It is not uncommon, particularly in the western districts of NSW, for bail to be conditioned upon the accused refraining from consuming alcohol, and requiring an accused to submit to breath testing as required by a police officer.
In the recent decision of Garling J in Lawson v Dunlevy  NSWSC 48 it was held that the second part of the condition, requiring submission to breath-testing, was invalid.
The essence of the decision is that the imposition of the breath test condition did not satisfy any of the purposes for which a bail condition could be imposed, namely: promoting effective law enforcement; the protection and welfare of a particular person or the community; or promoting the treatment or rehabilitation of the accused.
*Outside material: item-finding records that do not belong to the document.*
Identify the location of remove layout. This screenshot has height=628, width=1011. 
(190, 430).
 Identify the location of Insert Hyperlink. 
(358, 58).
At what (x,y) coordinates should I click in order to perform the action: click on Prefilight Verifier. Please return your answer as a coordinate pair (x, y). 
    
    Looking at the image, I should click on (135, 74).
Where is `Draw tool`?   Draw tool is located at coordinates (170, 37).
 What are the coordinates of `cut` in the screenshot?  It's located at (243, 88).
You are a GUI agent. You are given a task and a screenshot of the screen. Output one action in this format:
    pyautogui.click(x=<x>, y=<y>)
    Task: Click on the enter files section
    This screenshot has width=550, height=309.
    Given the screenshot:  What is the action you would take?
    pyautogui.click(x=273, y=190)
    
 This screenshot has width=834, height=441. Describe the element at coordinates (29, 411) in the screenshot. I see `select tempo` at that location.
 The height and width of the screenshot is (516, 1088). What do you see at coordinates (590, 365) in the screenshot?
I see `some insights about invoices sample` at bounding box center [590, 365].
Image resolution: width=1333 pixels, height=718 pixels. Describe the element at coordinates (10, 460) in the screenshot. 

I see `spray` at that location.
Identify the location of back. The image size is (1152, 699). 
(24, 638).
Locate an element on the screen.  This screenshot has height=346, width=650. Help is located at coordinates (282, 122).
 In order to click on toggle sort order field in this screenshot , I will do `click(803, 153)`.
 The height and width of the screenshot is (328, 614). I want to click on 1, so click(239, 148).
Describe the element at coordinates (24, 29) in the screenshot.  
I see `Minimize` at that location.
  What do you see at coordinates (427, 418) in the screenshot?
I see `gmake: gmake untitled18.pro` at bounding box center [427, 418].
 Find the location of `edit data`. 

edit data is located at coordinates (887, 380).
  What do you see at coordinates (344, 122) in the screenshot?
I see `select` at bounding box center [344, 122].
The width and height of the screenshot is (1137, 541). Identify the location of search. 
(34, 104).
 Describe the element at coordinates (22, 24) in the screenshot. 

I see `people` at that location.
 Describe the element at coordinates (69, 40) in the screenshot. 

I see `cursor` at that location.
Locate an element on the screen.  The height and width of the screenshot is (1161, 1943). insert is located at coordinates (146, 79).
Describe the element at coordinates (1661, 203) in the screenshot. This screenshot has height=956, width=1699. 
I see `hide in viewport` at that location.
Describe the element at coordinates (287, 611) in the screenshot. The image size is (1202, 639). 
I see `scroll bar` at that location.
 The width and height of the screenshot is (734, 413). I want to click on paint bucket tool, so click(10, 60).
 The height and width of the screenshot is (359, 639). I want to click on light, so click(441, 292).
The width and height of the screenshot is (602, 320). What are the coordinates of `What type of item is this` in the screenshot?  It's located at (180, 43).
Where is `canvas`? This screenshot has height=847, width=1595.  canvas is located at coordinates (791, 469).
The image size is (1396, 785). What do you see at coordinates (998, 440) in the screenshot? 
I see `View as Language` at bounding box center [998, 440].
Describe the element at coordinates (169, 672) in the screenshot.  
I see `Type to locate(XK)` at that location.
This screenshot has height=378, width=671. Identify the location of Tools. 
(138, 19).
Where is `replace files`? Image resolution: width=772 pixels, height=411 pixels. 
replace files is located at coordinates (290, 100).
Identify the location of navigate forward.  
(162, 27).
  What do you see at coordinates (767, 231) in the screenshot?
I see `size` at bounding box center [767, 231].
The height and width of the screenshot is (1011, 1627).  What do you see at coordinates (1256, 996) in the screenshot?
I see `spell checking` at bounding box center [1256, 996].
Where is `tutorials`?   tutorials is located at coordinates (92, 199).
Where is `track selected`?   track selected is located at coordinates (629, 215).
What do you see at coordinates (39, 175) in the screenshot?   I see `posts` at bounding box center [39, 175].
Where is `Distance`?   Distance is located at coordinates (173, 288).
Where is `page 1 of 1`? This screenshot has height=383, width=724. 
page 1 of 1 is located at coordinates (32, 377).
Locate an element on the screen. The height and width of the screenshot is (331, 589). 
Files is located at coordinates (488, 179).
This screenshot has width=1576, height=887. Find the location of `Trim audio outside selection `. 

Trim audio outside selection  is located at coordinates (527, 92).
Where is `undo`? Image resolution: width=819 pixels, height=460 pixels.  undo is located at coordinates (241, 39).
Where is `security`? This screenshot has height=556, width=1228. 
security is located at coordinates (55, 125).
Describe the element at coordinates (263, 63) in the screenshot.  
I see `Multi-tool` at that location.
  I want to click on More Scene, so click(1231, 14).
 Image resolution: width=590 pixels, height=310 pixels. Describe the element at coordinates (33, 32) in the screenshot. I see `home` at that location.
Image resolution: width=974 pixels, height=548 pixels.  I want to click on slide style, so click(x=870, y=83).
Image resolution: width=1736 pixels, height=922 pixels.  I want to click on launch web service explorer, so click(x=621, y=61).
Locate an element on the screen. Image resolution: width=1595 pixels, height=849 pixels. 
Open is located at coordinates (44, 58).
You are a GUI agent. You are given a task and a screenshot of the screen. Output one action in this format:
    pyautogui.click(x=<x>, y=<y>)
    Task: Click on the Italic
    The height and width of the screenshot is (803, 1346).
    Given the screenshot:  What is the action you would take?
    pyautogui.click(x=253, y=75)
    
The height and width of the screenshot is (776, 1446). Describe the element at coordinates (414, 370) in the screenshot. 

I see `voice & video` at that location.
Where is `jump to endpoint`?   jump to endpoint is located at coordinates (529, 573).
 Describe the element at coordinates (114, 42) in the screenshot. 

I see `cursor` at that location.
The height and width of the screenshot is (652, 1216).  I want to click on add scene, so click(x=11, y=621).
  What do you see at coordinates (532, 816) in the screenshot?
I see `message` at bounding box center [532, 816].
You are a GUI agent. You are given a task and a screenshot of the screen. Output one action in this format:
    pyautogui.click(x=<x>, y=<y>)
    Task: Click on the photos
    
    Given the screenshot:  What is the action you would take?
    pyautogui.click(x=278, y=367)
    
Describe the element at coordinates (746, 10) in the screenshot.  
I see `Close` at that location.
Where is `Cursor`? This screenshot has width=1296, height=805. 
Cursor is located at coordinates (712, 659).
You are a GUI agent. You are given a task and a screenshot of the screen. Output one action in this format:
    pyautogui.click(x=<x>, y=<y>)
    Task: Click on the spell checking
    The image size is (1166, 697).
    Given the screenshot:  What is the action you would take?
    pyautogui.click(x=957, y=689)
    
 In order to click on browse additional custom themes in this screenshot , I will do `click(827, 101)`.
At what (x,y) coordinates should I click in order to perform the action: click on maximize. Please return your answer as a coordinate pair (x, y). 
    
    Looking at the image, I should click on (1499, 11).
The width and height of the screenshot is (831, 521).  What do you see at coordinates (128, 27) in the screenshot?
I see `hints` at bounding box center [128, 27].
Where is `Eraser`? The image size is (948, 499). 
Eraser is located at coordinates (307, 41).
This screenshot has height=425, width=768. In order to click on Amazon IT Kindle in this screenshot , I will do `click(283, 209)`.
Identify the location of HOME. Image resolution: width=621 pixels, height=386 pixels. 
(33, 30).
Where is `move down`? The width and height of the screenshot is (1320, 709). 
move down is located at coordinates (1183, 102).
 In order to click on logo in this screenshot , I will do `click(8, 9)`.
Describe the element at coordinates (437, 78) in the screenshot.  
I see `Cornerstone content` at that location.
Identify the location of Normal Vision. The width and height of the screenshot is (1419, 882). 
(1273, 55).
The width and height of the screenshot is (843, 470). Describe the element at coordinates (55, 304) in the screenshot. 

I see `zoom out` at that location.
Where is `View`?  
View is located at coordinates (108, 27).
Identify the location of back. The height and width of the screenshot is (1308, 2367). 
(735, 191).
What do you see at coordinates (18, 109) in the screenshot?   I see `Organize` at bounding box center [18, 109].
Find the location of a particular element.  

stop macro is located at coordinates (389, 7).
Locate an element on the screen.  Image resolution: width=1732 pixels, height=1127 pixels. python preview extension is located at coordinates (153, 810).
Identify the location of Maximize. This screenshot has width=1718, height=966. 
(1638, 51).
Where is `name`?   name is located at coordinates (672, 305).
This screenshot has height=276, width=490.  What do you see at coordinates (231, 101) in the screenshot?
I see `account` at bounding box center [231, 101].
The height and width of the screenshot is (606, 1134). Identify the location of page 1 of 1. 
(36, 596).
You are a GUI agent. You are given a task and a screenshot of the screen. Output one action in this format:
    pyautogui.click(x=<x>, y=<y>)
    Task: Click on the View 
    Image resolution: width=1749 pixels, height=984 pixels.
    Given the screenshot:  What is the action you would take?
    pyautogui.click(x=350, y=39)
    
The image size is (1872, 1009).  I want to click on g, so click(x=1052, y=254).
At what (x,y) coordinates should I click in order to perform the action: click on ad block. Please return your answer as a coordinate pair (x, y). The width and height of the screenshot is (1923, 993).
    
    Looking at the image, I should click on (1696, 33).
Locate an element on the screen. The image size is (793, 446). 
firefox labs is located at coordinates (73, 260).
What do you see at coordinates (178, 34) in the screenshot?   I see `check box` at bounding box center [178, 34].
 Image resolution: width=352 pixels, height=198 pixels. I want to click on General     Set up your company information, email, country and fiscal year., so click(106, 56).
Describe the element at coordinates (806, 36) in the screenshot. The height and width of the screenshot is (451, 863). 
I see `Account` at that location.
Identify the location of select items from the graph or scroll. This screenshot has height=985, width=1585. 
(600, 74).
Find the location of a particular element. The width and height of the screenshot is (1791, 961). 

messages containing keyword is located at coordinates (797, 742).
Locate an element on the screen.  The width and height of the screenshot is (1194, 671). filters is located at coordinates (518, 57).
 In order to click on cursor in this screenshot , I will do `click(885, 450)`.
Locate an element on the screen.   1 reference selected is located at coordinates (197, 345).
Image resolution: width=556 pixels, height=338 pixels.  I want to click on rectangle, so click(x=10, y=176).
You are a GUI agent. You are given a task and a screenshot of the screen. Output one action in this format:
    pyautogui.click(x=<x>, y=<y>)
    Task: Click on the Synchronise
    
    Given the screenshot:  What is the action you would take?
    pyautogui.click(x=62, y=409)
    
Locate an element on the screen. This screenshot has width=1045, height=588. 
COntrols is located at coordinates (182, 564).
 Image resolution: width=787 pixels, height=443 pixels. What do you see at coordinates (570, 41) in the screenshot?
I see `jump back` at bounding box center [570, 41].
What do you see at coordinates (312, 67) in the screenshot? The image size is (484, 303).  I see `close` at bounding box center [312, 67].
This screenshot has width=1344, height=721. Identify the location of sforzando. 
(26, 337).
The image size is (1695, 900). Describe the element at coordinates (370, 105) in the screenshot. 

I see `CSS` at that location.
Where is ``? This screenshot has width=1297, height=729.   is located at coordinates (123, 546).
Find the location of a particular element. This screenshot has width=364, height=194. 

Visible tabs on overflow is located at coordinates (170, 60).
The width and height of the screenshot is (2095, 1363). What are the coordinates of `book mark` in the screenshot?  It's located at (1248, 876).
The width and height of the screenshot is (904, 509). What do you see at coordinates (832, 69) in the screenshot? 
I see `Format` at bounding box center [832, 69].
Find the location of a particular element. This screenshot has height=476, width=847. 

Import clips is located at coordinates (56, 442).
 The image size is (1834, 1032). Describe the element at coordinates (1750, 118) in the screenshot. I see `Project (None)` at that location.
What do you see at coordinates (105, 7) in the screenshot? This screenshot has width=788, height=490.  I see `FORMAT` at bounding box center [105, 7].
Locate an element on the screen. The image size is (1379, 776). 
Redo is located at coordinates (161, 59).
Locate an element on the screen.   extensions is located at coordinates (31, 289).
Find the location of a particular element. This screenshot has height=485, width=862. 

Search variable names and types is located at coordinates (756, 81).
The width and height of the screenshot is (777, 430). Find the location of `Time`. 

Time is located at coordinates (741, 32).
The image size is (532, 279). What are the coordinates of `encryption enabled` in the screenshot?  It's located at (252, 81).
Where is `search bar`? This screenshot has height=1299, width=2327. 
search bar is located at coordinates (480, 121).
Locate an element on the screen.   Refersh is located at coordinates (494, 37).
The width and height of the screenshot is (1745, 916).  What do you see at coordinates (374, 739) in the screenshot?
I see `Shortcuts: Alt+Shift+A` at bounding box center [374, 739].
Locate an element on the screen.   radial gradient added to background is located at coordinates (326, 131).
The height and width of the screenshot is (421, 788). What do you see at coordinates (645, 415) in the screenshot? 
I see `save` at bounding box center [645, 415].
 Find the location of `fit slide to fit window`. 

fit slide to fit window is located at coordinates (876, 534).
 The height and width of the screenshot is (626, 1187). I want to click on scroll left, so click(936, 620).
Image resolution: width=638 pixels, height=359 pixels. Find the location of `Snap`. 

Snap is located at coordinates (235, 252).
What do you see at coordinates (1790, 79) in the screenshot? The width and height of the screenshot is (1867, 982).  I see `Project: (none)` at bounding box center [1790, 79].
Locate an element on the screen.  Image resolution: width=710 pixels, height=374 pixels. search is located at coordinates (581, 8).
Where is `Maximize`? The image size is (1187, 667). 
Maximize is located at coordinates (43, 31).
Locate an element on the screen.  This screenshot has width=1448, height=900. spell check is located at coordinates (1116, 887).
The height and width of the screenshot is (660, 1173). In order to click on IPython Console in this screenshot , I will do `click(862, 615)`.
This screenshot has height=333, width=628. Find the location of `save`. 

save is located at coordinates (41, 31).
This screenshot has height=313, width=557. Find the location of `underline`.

It was not suggested that the condition could be imposed for the purpose of promoting the treatment or rehabilitation of the accused (although there is no reason why in an appropriate case that could not be a relevant purpose). It is also difficult to see (as Garling J found) how that condition could have the purpose of protection and welfare.
However, with great respect to Garling J, the reasoning by which his Honour found it did not have the purpose of promoting law enforcement is unconvincing. This reasoning is in essence based upon the proposition that breaching a bail condition (such as the one prohibiting the consumption of alcohol) is not an offence but simply renders the accused liable to be apprehended and brought back before the courts for redetermination of bail (either by confirming the existing bail, imposing new bails conditions, or dispensing with bail altogether).
While that proposition is undoubtedly correct (leaving aside the offence created for ultimately failing to appear), it takes too narrow a view of "law enforcement", and suggests that "law enforcement" is directed only towards the prevention and detection of criminal offences. It is difficult to see why promoting the observance of bail conditions (and facilitating the detection of their breach) is not also a species of law enforcement. That the legislature has decided that the consequence of breach shall be the redetermination of bail, rather than creating an offence that may be punished in the ordinary way, would seem to be beside the point.
The current review of the Bail Act 1978 can be expected to result in legislative changes that will reverse the effect of this decision.